PD-L1阻害薬sumagelimabによる、切除不能なStageIII 非小細胞肺がん(NSCLC)に対する同時化学放射線療法(cCRT)または逐次化学放射線療法(sCRT)後の地固め療法は、有意かつ臨床的に意味のある無増悪生存期間(PFS)の改善を示した。中国・広東省人民病院のYi-Long氏が、世界肺癌学会(WCLC2022)で発表した第III相試験GEMSTONE-301の結果である。
・対象:同時または逐次化学放射線療法後に疾患進行が認められない切除不能StageIII NSCLC
・試験群:地固め療法としてsumagelimab(1,200mg)3週ごと24ヵ月まで
・対照群:プラセボ3週ごと24ヵ月まで
・評価項目:
[主要評価項目]盲検独立中央委員会(BICR)評価のPFS
[副次評価項目]全生存期間(OS)、治験担当医評価のPFS、全奏効率(ORR)、奏効期間(DoR)など
主な結果は以下のとおり。
・追跡期間中央値はsumagelimab群27.1ヵ月、プラセボ群23.5ヵ月であった。
・BICR評価のPFS中央値はsumagelimab群は10.5ヵ月、プラセボ群は6.2ヵ月であった(HR:0.65、95%CI:0.50〜0.84、p=0.0012)。
・sCRT集団のPFS中央値はsumagelimab群8.1ヵ月、プラセボ群4.1ヵ月(HR:0.57)、cCRT集団のPFS中央値はsumagelimab群15.7ヵ月、プラセボ群8.3ヵ月(HR:0.71)、と化学放射線療法の方法を問わず、一貫してsumagelimab群で良好であった。

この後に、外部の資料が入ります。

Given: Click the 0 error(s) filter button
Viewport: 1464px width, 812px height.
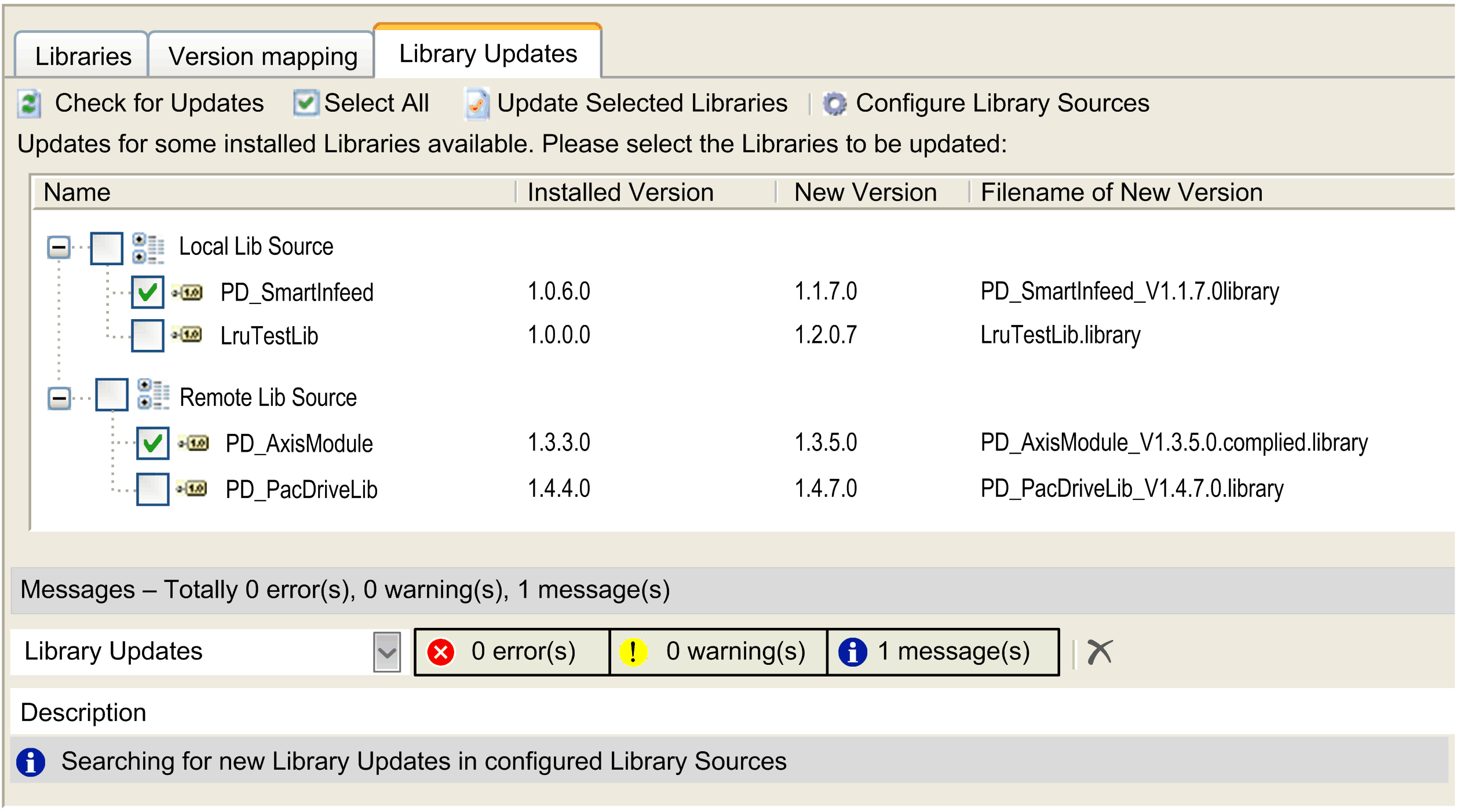Looking at the screenshot, I should (x=510, y=651).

・OS中央値は、sumagelimab群未到達、プラセボ群25.9ヵ月であった(HR:0.69、95%CI:0.49〜0.97)。
・Grade3以上の治療関連有害事象は、sumagelimab群の11.4%で発生した。
2022年6月、sumagelimabは上記の適応で中国で承認されている。